What is the number of Sylow $p$-subgroup of $\mbox{SL}_n(\Bbb F_p)$ where $\Bbb F_p$ is finite field of order $p$?
This problem is known for $\mbox{GL}_n(\Bbb F_p)$. By checking the order, strictly upper triangular matrix $P$ is a Sylow $p$-subgroup of $\mbox{GL}_n(\Bbb F_p)$. I know the normalizer of $P$ in $\mbox{GL}_n(\Bbb F_p)$ is a group of upper triangular matrices $T$. Since the order of $T$ is $(p-1)^n p^{1+2+\cdots n-1}$, the number of Sylow $p$-subgroup of $\mbox{
GL}_n(\Bbb F_p)$ is
$$n_p = {(p^n-1)(p^n-p)\cdots(p^n-p^{n-1})\over (p-1)^np^{1+2+\cdots+(n-1)}}.$$
Since $P$ is also Sylow $p$-subgroup of $\mbox{SL}_n(\Bbb F_p)$, all I need to do is compute the number of $\det =1$ elements in $N:=N_{\mbox{GL}_n(\Bbb F_p)}(P)$. I tried to use the fact that for any given $A\in N$, I can correct one value in the diagonal to make $\det A =1$. But I don't know how to get further.
Best Answer
$P=$ the set of upper triangular matrices over $\mathbb{F}_p$ with diagonal entries $1$.

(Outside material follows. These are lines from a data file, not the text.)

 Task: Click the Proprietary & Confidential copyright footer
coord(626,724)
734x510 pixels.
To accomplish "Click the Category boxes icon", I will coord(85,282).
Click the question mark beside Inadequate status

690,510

$P$ is Sylow $p$-subgroup of $\mbox{GL}_n(\mathbb{F}_p)$ and of $\mbox{SL}_n(\mathbb{F}_p)$.
$B=$ set of upper triangular invertible matrices over $\mathbb{F}_p$
($B$ is normalizer of $P$ in $\mbox{GL}_n(\mathbb{F}_p)$; $|B|=|P|(p-1)^{n}$.)
$B_0:=$ subset of $B$ of matrices with determinant $1$.
($B_0$ is normalizer of $P$ in $\mbox{SL}_n(\mathbb{F}_p)$; $|B_0|=|P|(p-1)^{n-1}$.)
The number of Sylow-$p$ subgroups in $\mbox{SL}_n(\mathbb{F}_p)$ is $\frac{|\mbox{SL}_n(\mathbb{F}_p)|}{|B_0|}$.
Consider map $\det:B\rightarrow \mathbb{F}^*_p$, $A\mapsto \det(A)$. This is surjective homomorphism with kernel $B_0$, hence $|B_0|=|B|/(p-1)$. Similar way, you can see $|\mbox{SL}_n(\mathbb{F}_p)|=|\mbox{GL}_n(\mathbb{F}_p)|/(p-1)$.